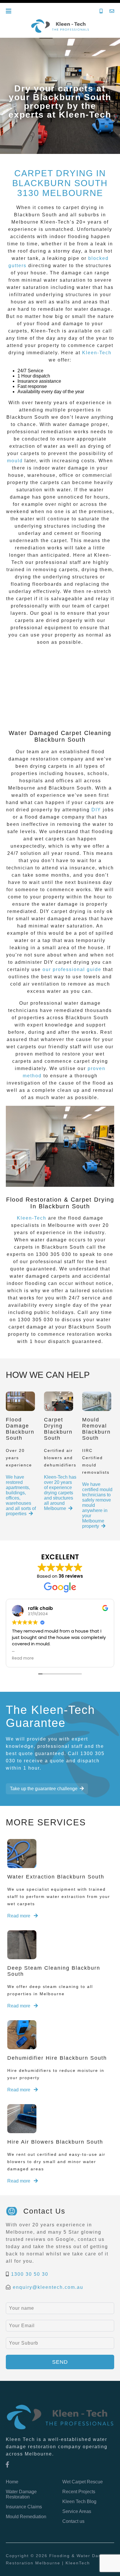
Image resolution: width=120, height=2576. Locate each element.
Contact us (73, 2521)
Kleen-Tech (97, 352)
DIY (96, 809)
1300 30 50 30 (29, 2274)
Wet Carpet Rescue (82, 2481)
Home (12, 2481)
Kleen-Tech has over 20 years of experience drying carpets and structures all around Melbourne (60, 1493)
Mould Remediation (26, 2516)
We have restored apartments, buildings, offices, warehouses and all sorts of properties (21, 1495)
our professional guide (72, 969)
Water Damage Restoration (21, 2494)
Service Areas (76, 2511)
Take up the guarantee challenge (43, 1788)
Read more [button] (23, 1658)
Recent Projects (78, 2491)
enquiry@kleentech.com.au (48, 2287)
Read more (19, 1915)
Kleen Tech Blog (79, 2501)
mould (15, 460)
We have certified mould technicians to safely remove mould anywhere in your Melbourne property (97, 1505)
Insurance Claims (24, 2506)
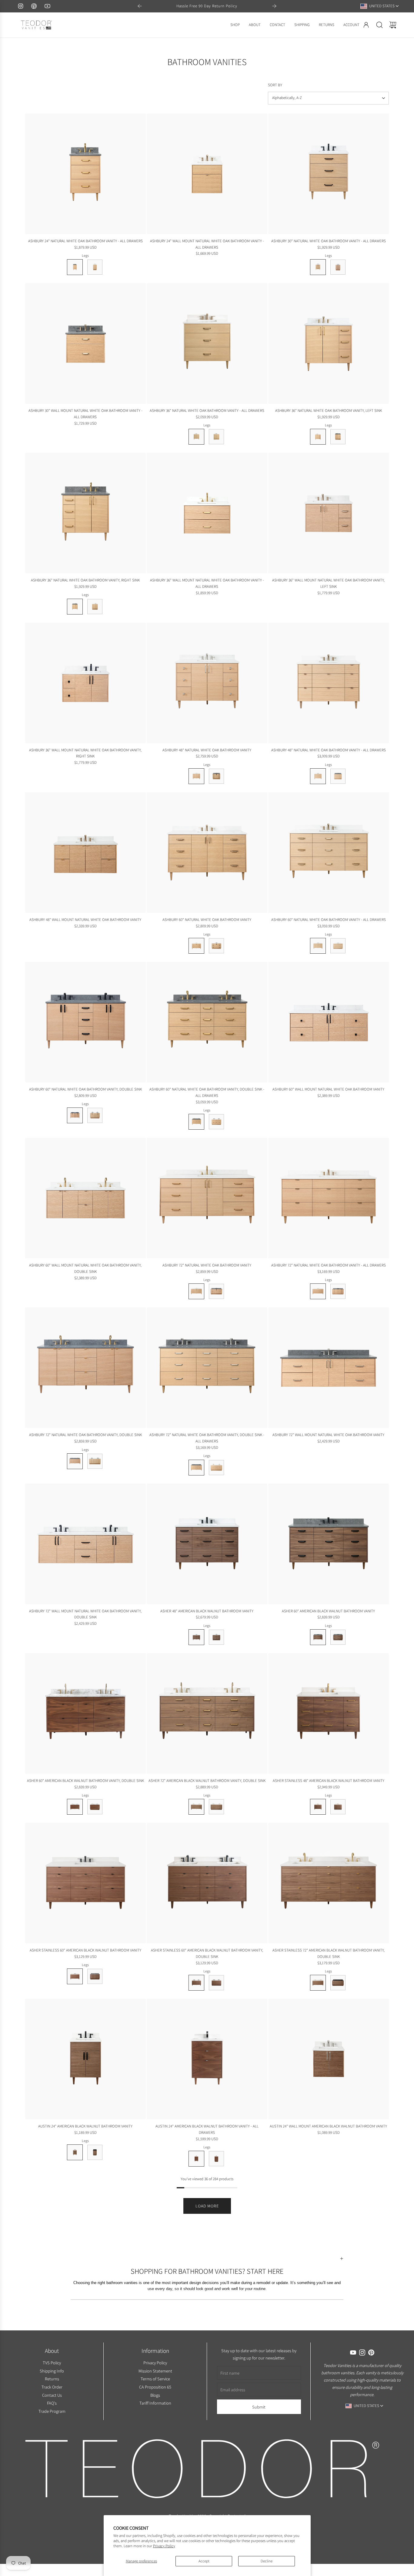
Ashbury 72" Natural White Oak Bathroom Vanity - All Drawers (328, 1265)
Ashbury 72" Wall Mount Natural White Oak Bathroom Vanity (328, 1434)
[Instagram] (20, 6)
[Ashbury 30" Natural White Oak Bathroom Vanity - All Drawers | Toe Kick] (338, 267)
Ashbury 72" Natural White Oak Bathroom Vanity (206, 1265)
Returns (52, 2379)
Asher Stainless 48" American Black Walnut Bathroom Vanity (328, 1780)
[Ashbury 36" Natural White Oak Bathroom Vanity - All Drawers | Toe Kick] (216, 436)
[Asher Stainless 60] (85, 1883)
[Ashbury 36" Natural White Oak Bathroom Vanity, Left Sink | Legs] (318, 436)
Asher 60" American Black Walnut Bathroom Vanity (328, 1611)
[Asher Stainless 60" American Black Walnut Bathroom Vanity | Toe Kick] (94, 1976)
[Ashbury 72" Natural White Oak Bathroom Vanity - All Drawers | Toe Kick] (338, 1291)
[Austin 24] (85, 2059)
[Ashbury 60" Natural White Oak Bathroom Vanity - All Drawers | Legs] (318, 945)
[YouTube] (47, 6)
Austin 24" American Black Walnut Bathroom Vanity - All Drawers (207, 2129)
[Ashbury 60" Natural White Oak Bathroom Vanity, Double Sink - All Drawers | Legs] (196, 1121)
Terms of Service (155, 2379)
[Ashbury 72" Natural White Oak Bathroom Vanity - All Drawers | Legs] (318, 1291)
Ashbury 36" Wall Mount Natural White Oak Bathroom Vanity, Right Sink (85, 753)
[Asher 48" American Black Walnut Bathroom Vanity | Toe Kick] (216, 1637)
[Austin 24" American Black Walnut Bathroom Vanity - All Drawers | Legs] (196, 2158)
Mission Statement (155, 2370)
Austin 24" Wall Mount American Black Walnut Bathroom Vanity (328, 2126)
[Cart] (392, 24)
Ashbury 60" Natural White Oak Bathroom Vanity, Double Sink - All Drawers (206, 1092)
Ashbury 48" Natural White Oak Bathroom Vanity (206, 750)
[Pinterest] (34, 6)
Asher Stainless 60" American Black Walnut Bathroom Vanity (85, 1950)
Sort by (275, 85)
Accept (204, 2561)
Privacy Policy (164, 2545)
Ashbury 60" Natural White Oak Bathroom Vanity (206, 919)
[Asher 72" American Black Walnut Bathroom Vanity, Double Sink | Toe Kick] (216, 1806)
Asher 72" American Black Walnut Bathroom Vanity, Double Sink (207, 1780)
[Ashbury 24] (85, 174)
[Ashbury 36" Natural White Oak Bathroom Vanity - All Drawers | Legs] (196, 436)
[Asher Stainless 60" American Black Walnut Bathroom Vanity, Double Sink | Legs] (196, 1982)
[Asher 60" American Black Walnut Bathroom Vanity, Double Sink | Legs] (74, 1806)
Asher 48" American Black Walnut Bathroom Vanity (206, 1611)
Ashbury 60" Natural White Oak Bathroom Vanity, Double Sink (85, 1089)
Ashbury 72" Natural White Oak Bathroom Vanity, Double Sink (85, 1434)
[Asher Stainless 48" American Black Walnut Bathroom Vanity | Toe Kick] (338, 1806)
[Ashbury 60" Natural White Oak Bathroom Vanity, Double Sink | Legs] (74, 1115)
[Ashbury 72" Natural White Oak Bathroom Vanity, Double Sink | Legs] (74, 1461)
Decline (266, 2561)
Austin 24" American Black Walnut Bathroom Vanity (85, 2126)
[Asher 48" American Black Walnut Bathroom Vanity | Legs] (196, 1637)
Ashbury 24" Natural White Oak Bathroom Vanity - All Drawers (85, 240)
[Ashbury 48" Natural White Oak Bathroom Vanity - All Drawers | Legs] (318, 776)
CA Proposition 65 (155, 2386)
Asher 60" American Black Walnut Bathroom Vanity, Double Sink (85, 1780)
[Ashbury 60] (207, 852)
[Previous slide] (140, 6)
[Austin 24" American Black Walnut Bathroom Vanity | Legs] (74, 2152)
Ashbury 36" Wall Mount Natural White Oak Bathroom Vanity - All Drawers (207, 583)
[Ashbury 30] (328, 174)
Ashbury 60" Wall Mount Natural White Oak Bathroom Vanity (328, 1089)
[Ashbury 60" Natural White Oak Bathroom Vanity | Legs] (196, 945)
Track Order (51, 2386)
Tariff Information (155, 2403)
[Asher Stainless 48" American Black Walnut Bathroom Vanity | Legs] (318, 1806)
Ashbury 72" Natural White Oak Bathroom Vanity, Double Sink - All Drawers (206, 1438)
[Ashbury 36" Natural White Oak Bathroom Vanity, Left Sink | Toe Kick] (338, 436)
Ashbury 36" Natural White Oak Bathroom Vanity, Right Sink (85, 580)
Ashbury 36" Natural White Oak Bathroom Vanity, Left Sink (328, 410)
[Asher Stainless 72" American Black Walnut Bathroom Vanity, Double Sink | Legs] (318, 1982)
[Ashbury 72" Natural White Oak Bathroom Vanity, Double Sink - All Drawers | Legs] (196, 1467)
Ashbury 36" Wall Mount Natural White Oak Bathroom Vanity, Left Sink (328, 583)
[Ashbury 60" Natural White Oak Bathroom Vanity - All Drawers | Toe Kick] (338, 945)
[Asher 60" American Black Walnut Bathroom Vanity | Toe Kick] (338, 1637)
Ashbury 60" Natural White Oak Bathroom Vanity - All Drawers (328, 919)
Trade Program (51, 2411)
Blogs (155, 2395)
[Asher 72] (207, 1713)
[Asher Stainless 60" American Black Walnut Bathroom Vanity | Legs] (74, 1976)
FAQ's (52, 2403)
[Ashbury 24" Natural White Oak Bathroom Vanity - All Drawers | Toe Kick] (94, 267)
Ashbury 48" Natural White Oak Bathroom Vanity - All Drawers (328, 750)
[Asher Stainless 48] (328, 1713)
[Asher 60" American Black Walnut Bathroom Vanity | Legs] (318, 1637)
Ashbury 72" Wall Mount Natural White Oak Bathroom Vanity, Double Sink (85, 1614)
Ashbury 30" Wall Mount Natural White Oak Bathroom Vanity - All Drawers (85, 413)
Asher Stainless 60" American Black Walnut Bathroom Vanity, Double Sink (207, 1953)
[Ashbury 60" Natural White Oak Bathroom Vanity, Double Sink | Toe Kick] (94, 1115)
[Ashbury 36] (207, 343)
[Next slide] (274, 6)
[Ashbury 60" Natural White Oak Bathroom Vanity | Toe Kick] (216, 945)
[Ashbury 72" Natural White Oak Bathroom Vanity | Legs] (196, 1291)
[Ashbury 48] (207, 683)
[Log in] (366, 24)
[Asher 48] (207, 1544)
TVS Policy (52, 2362)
------------------------------------------------------------
- [What to work on]:
Everything from the line containing "Legs] (196, 1291)" to the last line of the material above should be printed exactly, both ends included.

- [Exercise result]:
[Ashbury 72" Natural White Oak Bathroom Vanity | Legs] (196, 1291)
[Ashbury 48] (207, 683)
[Log in] (366, 24)
[Asher 48] (207, 1544)
TVS Policy (52, 2362)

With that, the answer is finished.